Com o perdão da obviedade, estas pessoas
também são seres humanos, e têm todo direito de viver com o mínimo de
dignidade. Infelizmente, muitas vezes não é isto o que se verifica nos ambientes
de reciclagem da região metropolitana de Porto Alegre. Numa discussão
supérflua, é possível que alguém dissesse: “mas alguém sempre terá de fazer o
trabalho da reciclagem”, ao que poderíamos acrescentar cinicamente “desde que
não seja eu”.
Ora, é claro que alguém sempre terá de fazer
o trabalho da reciclagem, caso contrário seria uma calamidade não apenas para
uma ou outra classe social, mas para todas as classes sociais, indistintamente.
Estas e muitas outras objeções poderiam ainda ser feitas acerca de qualquer crítica
à atual condição da reciclagem. No entanto, o aspecto fundamental a ser
discutido aqui é a generalizada ausência de solidariedade para com aqueles que
se encarregam do lixo. Descartar a problemática do lixo como se ela própria
fosse lixo, valendo-se da desculpa de que alguém sempre terá de se encarregar
do problema [desde que não seja eu], definitivamente não constitui uma postura ética.

Dados de origem |
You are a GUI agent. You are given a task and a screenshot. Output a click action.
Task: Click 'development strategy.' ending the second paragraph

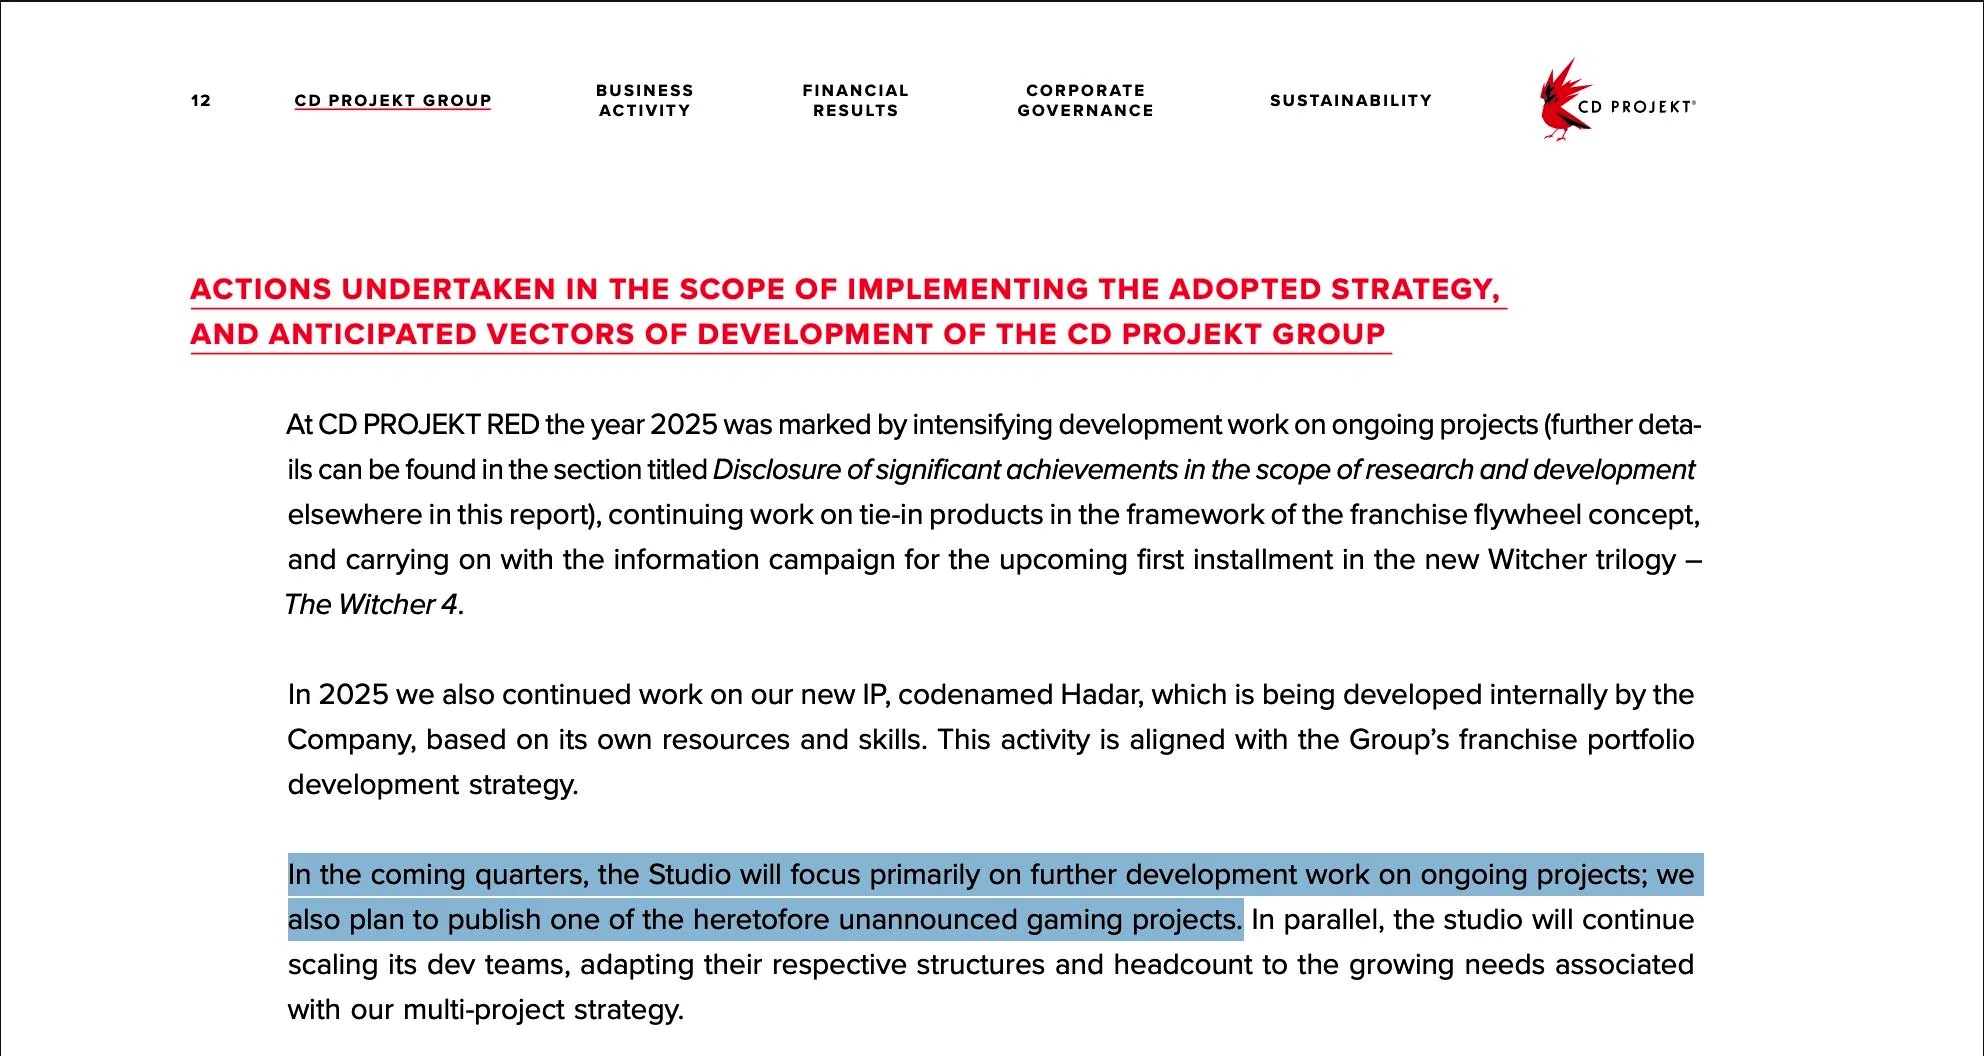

Tarefas a realizar |
[A] Reproduza o trecho do texto sobre a reciclagem começando em "Estas e muitas" e seguindo até "uma postura ética.", mudando "solidariedade" para "empatia".
[B] Indique se cada afirmação abaixo está de acordo com o texto sobre a reciclagem, respondendo sim ou não e citando literalmente as palavras do texto que decidem a questão.
(i) O texto menciona os ambientes de reciclagem da região metropolitana de Porto Alegre.
(ii) O texto afirma que a falta de quem faça o trabalho da reciclagem seria uma calamidade apenas para uma ou outra classe social.
(iii) O texto considera que descartar a problemática do lixo constitui uma postura ética.

Respostas por tarefa |
[A]
Estas e muitas outras objeções poderiam ainda ser feitas acerca de qualquer crítica
à atual condição da reciclagem. No entanto, o aspecto fundamental a ser
discutido aqui é a generalizada ausência de empatia para com aqueles que
se encarregam do lixo. Descartar a problemática do lixo como se ela própria
fosse lixo, valendo-se da desculpa de que alguém sempre terá de se encarregar
do problema [desde que não seja eu], definitivamente não constitui uma postura ética.

[B]
(i) Sim: "nos ambientes de reciclagem da região metropolitana de Porto Alegre".
(ii) Não: "não apenas para uma ou outra classe social, mas para todas as classes sociais, indistintamente".
(iii) Não: "definitivamente não constitui uma postura ética".